Caribbean Development Bank and University of the West Indies remember development pioneer

Leading thinker and pioneer in development economics, W. Arthur Lewis would have been 100 years old on January 23, 2015. Although he died more than two decades ago, his work continues to generate global interest, particularly in the field of development economics and with respect to the outcomes of institutions and nations which have successfully applied policies which he proposed.

In recognition of his achievements and continuing relevance of his work, the Caribbean Development Bank and the University of the West Indies (UWI) will observe the W Arthur Lewis Centenary throughout 2015 under the theme: ‘Enduring Lessons for the Caribbean and Beyond’.

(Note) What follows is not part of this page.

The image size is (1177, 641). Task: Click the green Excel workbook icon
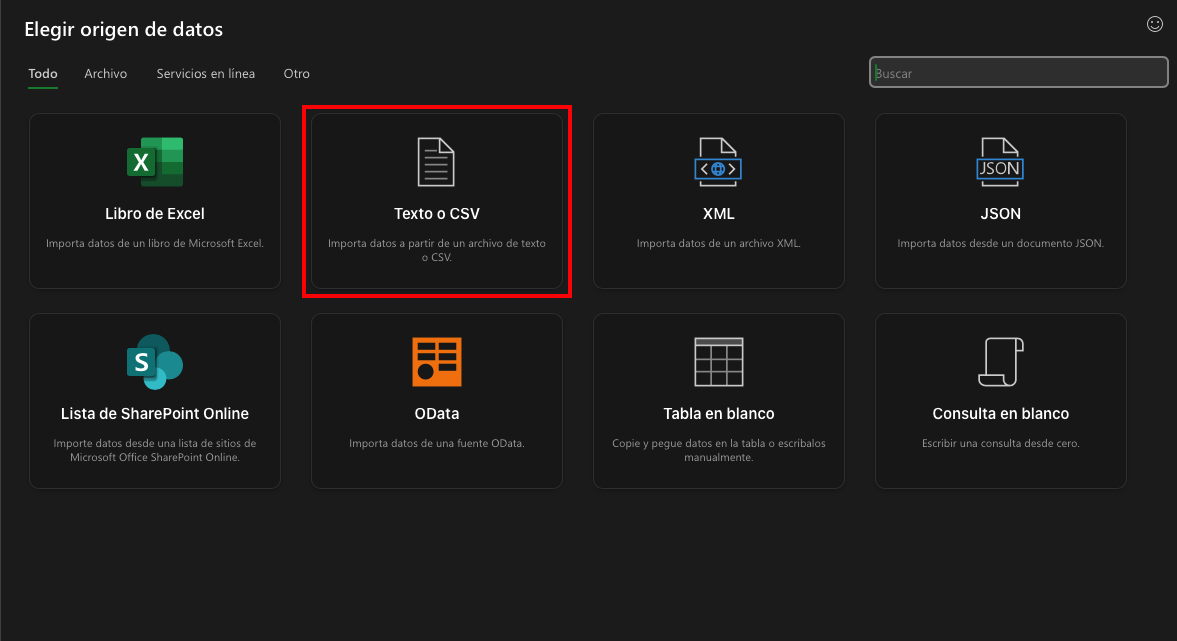tap(155, 162)
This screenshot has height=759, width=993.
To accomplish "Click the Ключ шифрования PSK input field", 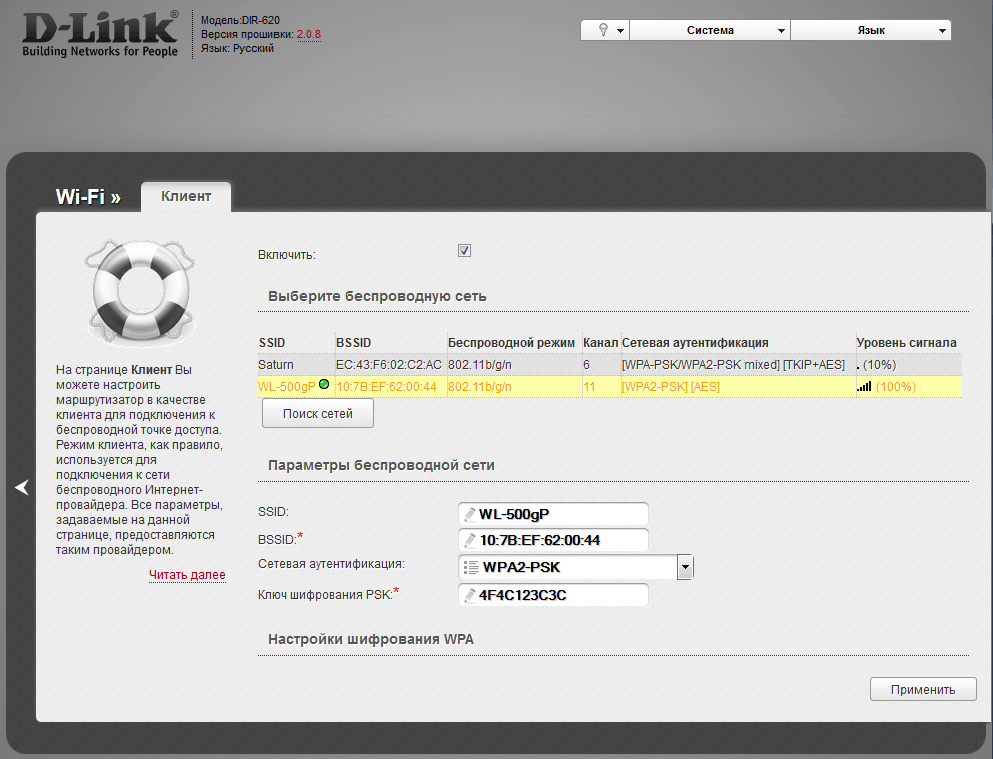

The centenary celebrations were launched at the Caribbean Development Bank’s headquarters with events including discussions on Lewis as a “Caribbean Thinker” and will continue with the 16th Annual Conference of the Sir Arthur Lewis Institute of Social and Economic Studies (SALISES) under the theme ‘Towards Caribbean Prosperity and Happiness in an Equitable and Sustainable World’, on 14-16 January, 2015 in St Lucia. 

Sir Arthur Lewis was the founding president of the Caribbean Development Bank serving from 1970 to 1973. He also had the distinction of being the first West Indian to be appointed Principal of the University College of the West Indies at Mona in 1959. Under his leadership, the College was transformed into the University of the West Indies as an independent university in 1962. He became its first Vice Chancellor.

Professor Mark Figueroa, Professorial Fellow (SALISES) at UWI, said: “It is important to get people to understand Sir Arthur Lewis and his contribution not so much for any of the particular proposals which he made but because of the spirit of confidence with which he approached the future and the methodologies that he adopted. In doing so he demonstrated that whatever ones situation may be, one can identify a path forward that can lead to the resolution of the greatest of problems. This is precisely the spirit that we need today as we grapple with the challenges faced by Caribbean societies.”